Companion planting offers a practical and natural approach to maximizing the health and productivity of your onion crop.
By planting onions nearby other supporting crops, you can create a harmonious growing environment that keeps pests away, optimizes space, and improves soil health.
When you plant onions next to garden plants such as lettuce, carrots, radishes, tomatoes, beets, chamomile, rue, and summer savory, these plants will help contribute to the overall success of your onion harvest.
However, it’s important to be mindful of incompatible companions like asparagus, fennel, garlic, leeks, or other alliums, as they can hinder the growth and development of your onions.
By incorporating companion planting techniques into your gardening practices, you can enjoy a bountiful and thriving onion harvest while promoting a balanced and sustainable ecosystem in your garden.

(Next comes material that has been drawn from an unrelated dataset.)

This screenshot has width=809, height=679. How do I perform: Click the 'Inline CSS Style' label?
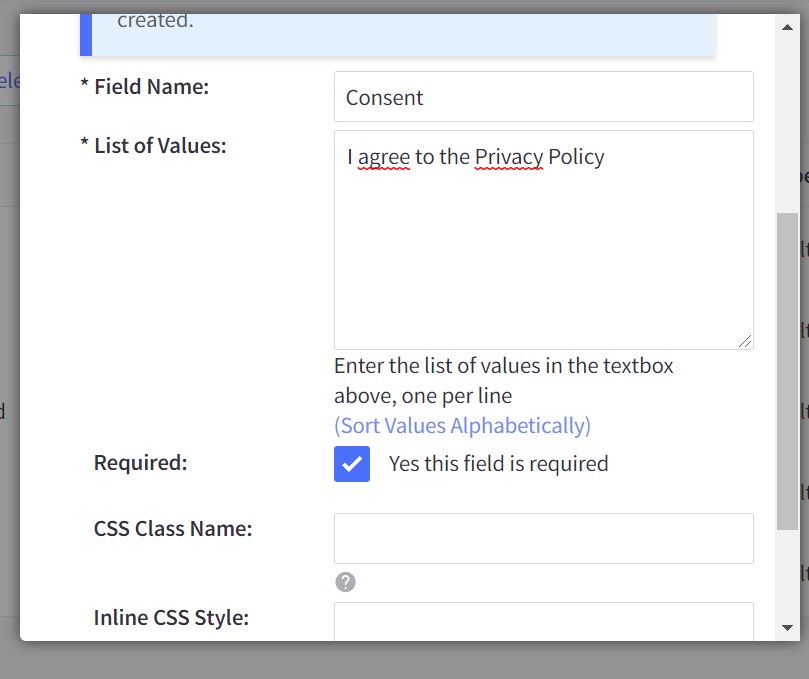(x=171, y=618)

FAQs About The Best Companion Plants For Onions
What Should Not Be Planted By Onions?
It is best to avoid planting broccoli, certain plants from the onion plant family, and other onions next to each other.
This is because they attract similar pests and have similar nutrient requirements, which would cause your onions to compete for survival.
What Do Onions Deter In A Garden?
Onions have natural pest-repelling properties that can help keep pests away from your garden. Onion plants work well to repel aphids, carrot rust flies, and flea beetles.
A little-known trick to help repel pests is to put a few onion peels in your garden to help ward off pests.
Can You Grow Onions With Tomatoes?
Yes, you can plant onions near tomatoes. These two plants will help keep unwanted pests away, control diseases, and improve nearby soil.
What are the best companion plants for onions?
Some of the best companion plants for onions include carrots, chamomile, and beets. Other great companion plants for onions include pepper plants and certain herbs like thyme and sage.
Are carrots good companion plants for onions?
Yes, carrots make great companion plants for onions as they help deter carrot flies and don’t compete with your onion’s root system.
Can I plant chamomile near my onions?
Yes, chamomile is an excellent companion plant for onions as it attracts beneficial insects that help with pollination and natural pest control.
Can I plant beets near onions?
Yes, beets are great companion plants for onions as they help enhance each other’s growth through soil improvement.